DOCUMENT TEXT:
Catch Me if You Can: Searching for Gluinos at the Tevatron
One of the most fascinating proposals for new laws of physics that we might discover at higher energies is supersymmetry, the idea that every particle in nature has a partner with the opposite statistics. For every particle carrying a force—for example, the photon or the gluon—there would be a matter particle, and for every matter particle—for example, the quark and the lepton—there would be a particle carrying a new force. In models of supersymmetry, the lightest new particle is often the partner of the photon, called the "bino." This particle is weakly interacting, is not observed by particle physics detectors, and could well make up the cosmic dark matter.
Experiments at the highest-energy accelerator now operating, the Tevatron proton–antiproton collider at Fermilab, have made extensive searches for supersymmetric particles. However, the theory of supersymmetry has many free parameters, and current searches cover only a small part of this parameter space. We have been working with Johan Alwall and Jay Wacker here at SLAC to extend the Tevatron results to new regions of the parameters and to construct more robust strategies for finding supersymmetric particles.
We have been studying searches for the supersymmetric partner of the gluon, called the "gluino." If a pair of gluinos is produced at the Tevatron, each particle will emit quarks and antiquarks, and perhaps also leptons, and decay eventually to the bino. The bino will not be observed, so the resulting event will contain observable jets of particles from the quarks and unbalanced or missing energy carried away by the binos. The CDF and DZero experiments at Fermilab have published limits on the masses of the gluino based on their searches for these jets plus missing energy events.
It is challenging to interpret the results of these searches as bounds on the gluino mass. Models of supersymmetry have more than 100 independent parameters. The values of particle masses and couplings can vary dramatically depending on the mechanism of supersymmetry breaking. The CDF and DZero results are based on simplifying assumptions known as the CMSSM or mSUGRA, in which the masses of supersymmetric particles are predicted from five parameters.
However, the CMSSM is only a narrow slice of the full parameter space. Some of the omitted parameters are inconsequential, but others allow important differences in the physics. For example, the CMSSM fixes the ratio between the masses of the gluino and bino to a constant (approximately 6:1). There are models of supersymmetry in which this ratio is different, and for those models the limits from searches at the Tevatron are not known.

DATA LINES:
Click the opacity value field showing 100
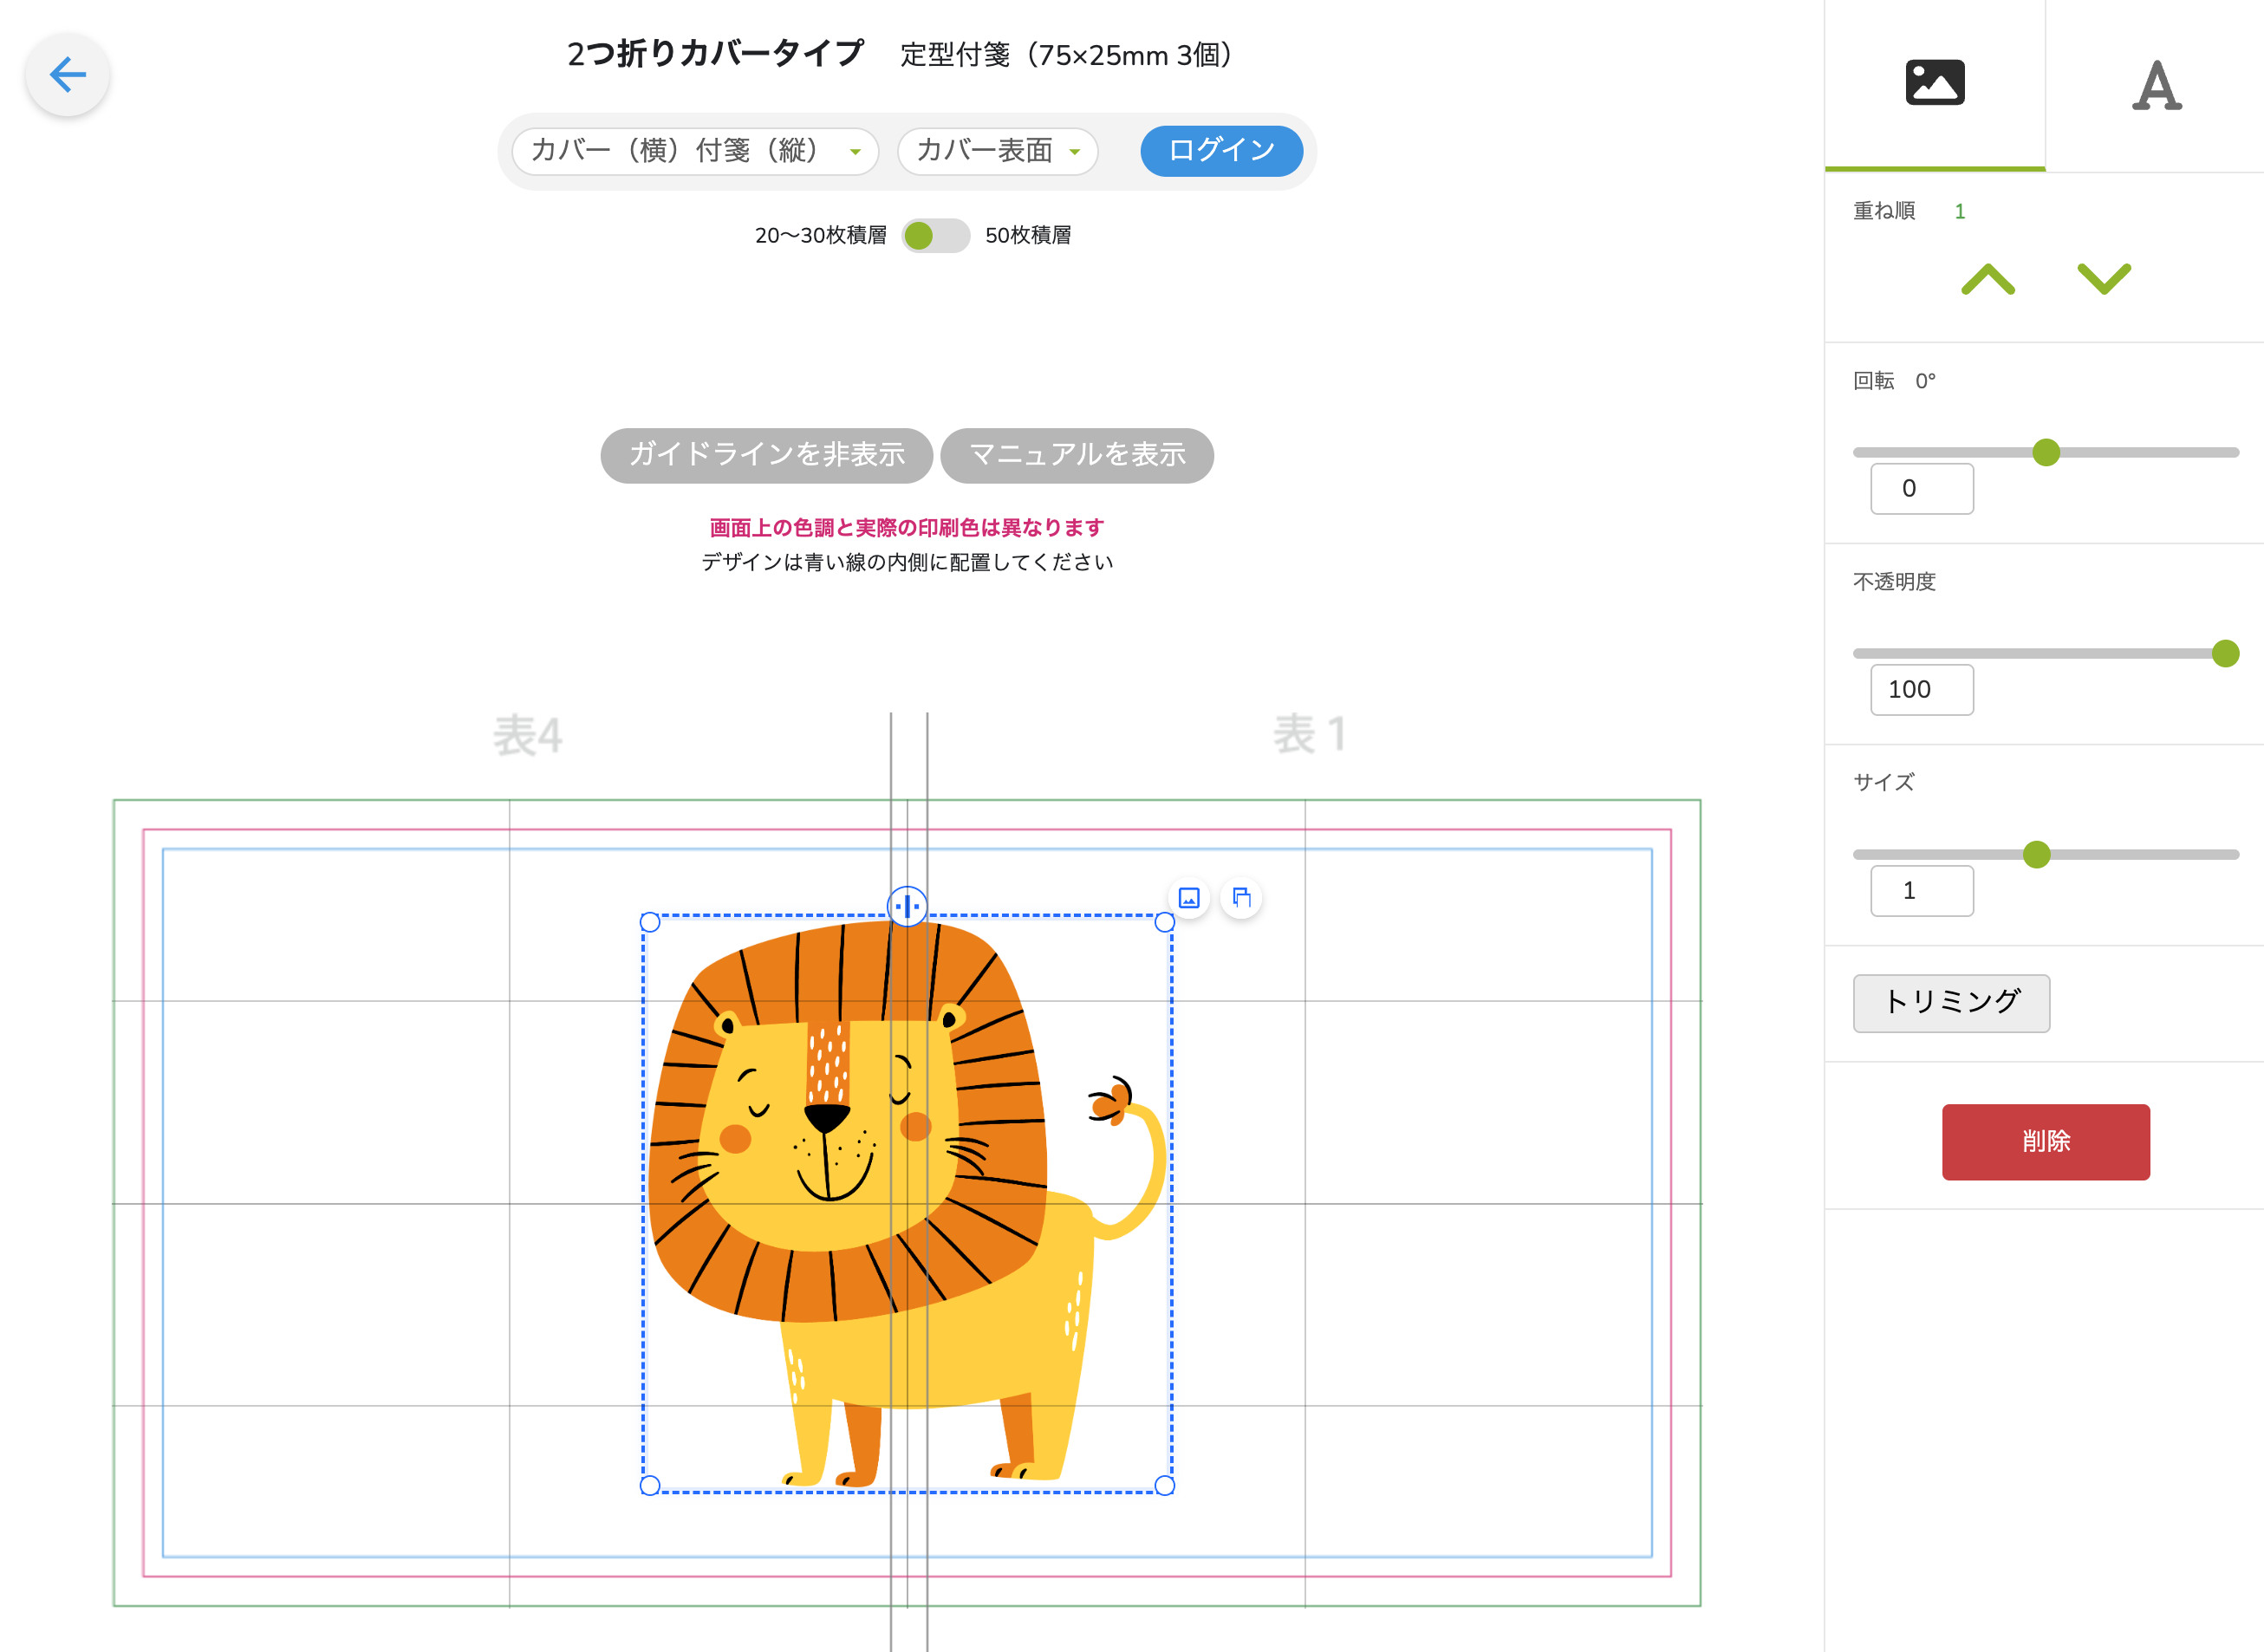Viewport: 2264px width, 1652px height. [x=1921, y=689]
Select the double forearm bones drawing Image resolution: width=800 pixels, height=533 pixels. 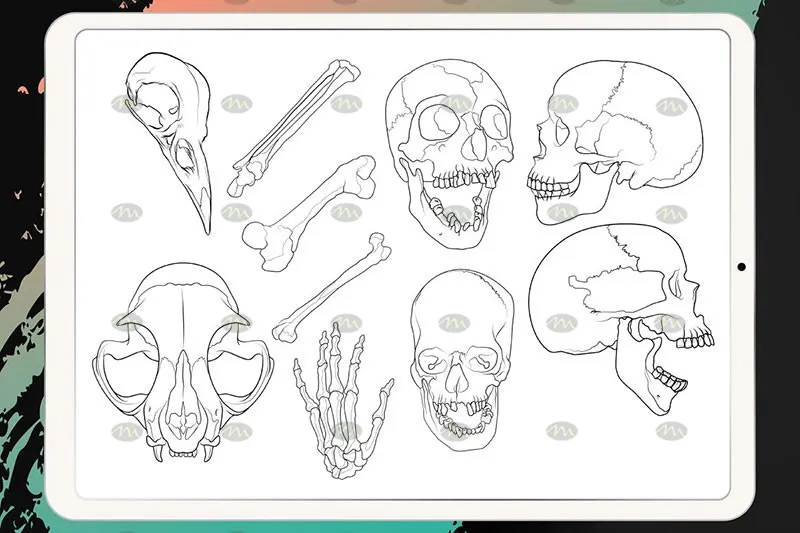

PROBLEMS AND TASKS:
1. Answer these questions from the gluino article:
(a) What name is given to the partner of the photon?
(b) Which two experiments at Fermilab have published limits on the gluino mass?
(c) What ratio does the CMSSM fix between the masses of the gluino and bino?
2. Please reproduce the passage of the gluino article starting at "It is challenging" and ending at "are not known.".
3. Write the next part of the gluino article, picking up after its final sentence.
The lines are separate material from the gluino article.

EXERCISE RESULTS:
1.
(a) The bino.
(b) CDF and DZero.
(c) Approximately 6:1.

2.
It is challenging to interpret the results of these searches as bounds on the gluino mass. Models of supersymmetry have more than 100 independent parameters. The values of particle masses and couplings can vary dramatically depending on the mechanism of supersymmetry breaking. The CDF and DZero results are based on simplifying assumptions known as the CMSSM or mSUGRA, in which the masses of supersymmetric particles are predicted from five parameters.
However, the CMSSM is only a narrow slice of the full parameter space. Some of the omitted parameters are inconsequential, but others allow important differences in the physics. For example, the CMSSM fixes the ratio between the masses of the gluino and bino to a constant (approximately 6:1). There are models of supersymmetry in which this ratio is different, and for those models the limits from searches at the Tevatron are not known.

3.
In our work, we have studied how to perform more model-independent searches for gluinos at the Tevatron. Our goal was to design a search strategy that would allow one to set bounds on all kinematically accessible gluinos and binos, not just those whose masses are in a ratio of 6:1. This is challenging because the number of jets expected as a result of gluino production at the Tevatron depends on the relative mass difference between the gluino and bino. When the mass splitting is much larger than the bino mass, a large amount of energy is released in the gluino decay, and we expect events with many well-separated jets and large missing energy. The situation is very different for light gluinos (with masses below 200 GeV) that are nearly degenerate with the bino. In events with these particles, the jets from the decay have low energy and the recoil from the unobserved binos is difficult to see. We have shown that it is possible to discover a gluino of this type by selecting events in which energetic gluons are produced together with the gluino pair. This boosts the gluinos and makes the missing energy more apparent.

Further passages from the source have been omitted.